Statement introduced before Junos OS Release 7.4.
none option added in Junos OS Release 11.2.
nasreq option added in Junos OS Release 16.1.
s6a option added in Junos OS Release 19.3R1.
Set the order in which AAA tries different authentication methods when verifying that a client can access the router or switch. For each login attempt, AAA tries the authentication methods in order, from first to last.
A given subscriber does not undergo both authentication and authorization as separate steps. When both authentication-order and authorization-order are specified, DHCP subscribers honor the configured authorization order, all other subscribers use the configured authentication-order.
Starting in Junos OS Release 18.2R1, the password option can also be used to specify that local authentication and local authorization is attempted for individual subscribers that are configured with the subscriber statement at the [edit access profile profile-name] hierarchy level.
nasreq—Verify subscribers using the Diameter-based Network Access Server Requirements (NASREQ) protocol.
none—No authentication is performed.
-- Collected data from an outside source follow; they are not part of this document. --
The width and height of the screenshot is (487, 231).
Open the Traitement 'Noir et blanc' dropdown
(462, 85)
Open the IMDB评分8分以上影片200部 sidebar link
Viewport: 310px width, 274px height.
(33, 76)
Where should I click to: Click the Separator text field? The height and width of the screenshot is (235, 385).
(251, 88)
Grants authentication without examining the client credentials. Can be used, for example, when the Diameter function Gx-Plus is employed for notification during subscriber provisioning.
Subscriber access management does not support the none option; authentication fails when this option is specified.
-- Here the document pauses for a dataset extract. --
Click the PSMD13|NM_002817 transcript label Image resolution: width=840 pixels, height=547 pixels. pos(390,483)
password—Verify the client using the information configured at the [edit access profile profile-name client client-name] hierarchy level.
Subscriber access management does not support the password option until Junos OS Release 18.2R1. Starting in Junos OS Release 18.2R1, this option is used to enable local authentication and optionally local authorization for individual subscribers. Local authentication is typically used when you do not have external authentication and authorization servers. The password itself must be configured with the subscriber statement in the same access profile. Local authentication is performed when a subscriber logs in with a matching username; it succeeds if the subscribers login password matches the password in the profile.
If you have external authentication and authorization servers, you can use local authentication as a backup authentication method. In this case, configure password other than first in the list of methods.
radius—Verify the client using RADIUS authentication services.
s6a—Verify subscribers using the Diameter-based s6a protocol.
Required Privilege Level
admin—To view this statement in the configuration.
admin-control—To add this statement to the configuration.